Supplied passage.
┏━━

With a sharp political nose and the courage to seize the moment you need only the good fortune to be in the right place at the right time.

From the very beginning, be sure to take your reputation seriously.

However, if it fits the time, as it did in the late 1960s and early 1970s, do not let this put you off being a ‘wild youth’. It does no harm to spend your early years as a young union activist and thereafter dropping occasional hints of having been one, as this will assist your standing as a doughty fighter.

We should remember the leading polytechnic director who boasted of his youthful prowess as a street fighter. This did not weaken his credibility in the corridors of Whitehall. Indeed time spent as a member of the hard left may provide some useful political education.

Not least, such a record may act as a smokescreen during later career moves, confusing colleagues as to your motives and objectives. However these early years are spent, be sure to make yourself popular with a reputation for good humour and a general concern for others but take care not to be over familiar. Intimacy can lead to nasty rumours.

Be sure to understand that the time and effort given to such schmoozing is a valuable, and indeed necessary, investment in your future.

Have no scruples in how you learn the ropes and establish your network.

For example, there should be no hesitation operating as the principal’s secret informant in the staff room. In return for the help rendered, you are entitled to expect that conversations with the principal will yield valuable advance notice of new posts and other changes as well as lesser titbits that can be used to establish yourself as someone in the know.

It should go without saying that keeping your eye out for the main chance must never slip your mind. Whatever your status as a union activist – promotion opportunities must be seized without scruple. Neither betraying colleagues nor breach of union policy should be ruled out.

Similarly with the elimination of potential rivals for promotion by whatever means needed to advance. Do not forget, though, that such perfidy has a price. There will be those who bear a grudge and spread their version of the truth at every opportunity. So careful judgement is needed to assess when to sacrifice scruple and take the opportunity.

All politics is local, therefore establishing a local base is a sine qua non.

Much of the time this requires is no more than an extension of what is already being done in the college. The network must be established, respecting the existing ‘powers that be’ with uncounted hours spent as the one always willing to buy a round and support the local interest.

Beginning now to mix seriously with others on the political career path, it will become clear to you there are no particular qualifications required to get to the top apart from those already mentioned.

Campaigning for a good cause such as defending a local NHS facility can now be the key to candidacy for high public office, such as when the opportunity arises with the current MP nearing retirement.

The success or otherwise of the campaign is a secondary matter but again, do not underestimate the labours involved. There will need to be many a pint sunk round tables in local pubs and clubs. But only through such efforts can nomination for office be credible.

You must understand that high politics is a dangerous affair…

with great prizes for the winners and often a heavy price paid by the losers. A strong local base will not suffice as protection when national figures take part. They may pick and choose what local figures they will. At the same time they also are bound by the laws of political calculation.

┗━━

Decide whether each statement agrees with the passage on building a political career. Answer yes or no for each, and quote the words of the passage that settle it. 1. Winning the campaign for a good cause is the main point of running it. 2. A strong local base gives enough protection once national figures become involved. 3. The reader is advised against being over familiar with others.

Data excerpt.
┏━━

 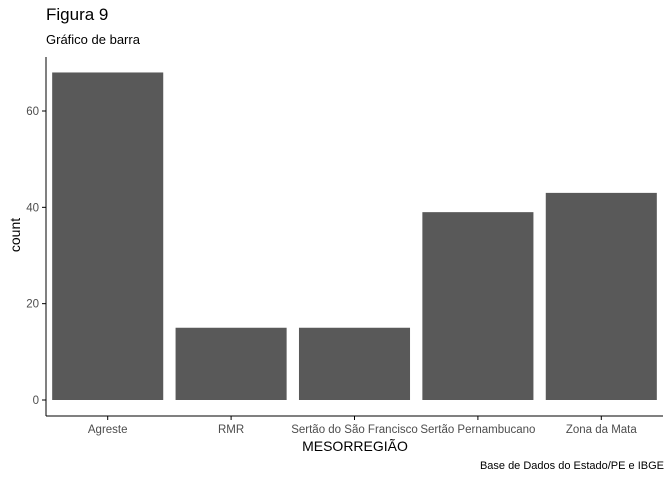 What do you see at coordinates (602, 430) in the screenshot?
I see `x-tick-label: Zona da Mata` at bounding box center [602, 430].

┗━━

Final answer.
1. No: "The success or otherwise of the campaign is a secondary matter"
2. No: "A strong local base will not suffice as protection when national figures take part."
3. Yes: "take care not to be over familiar"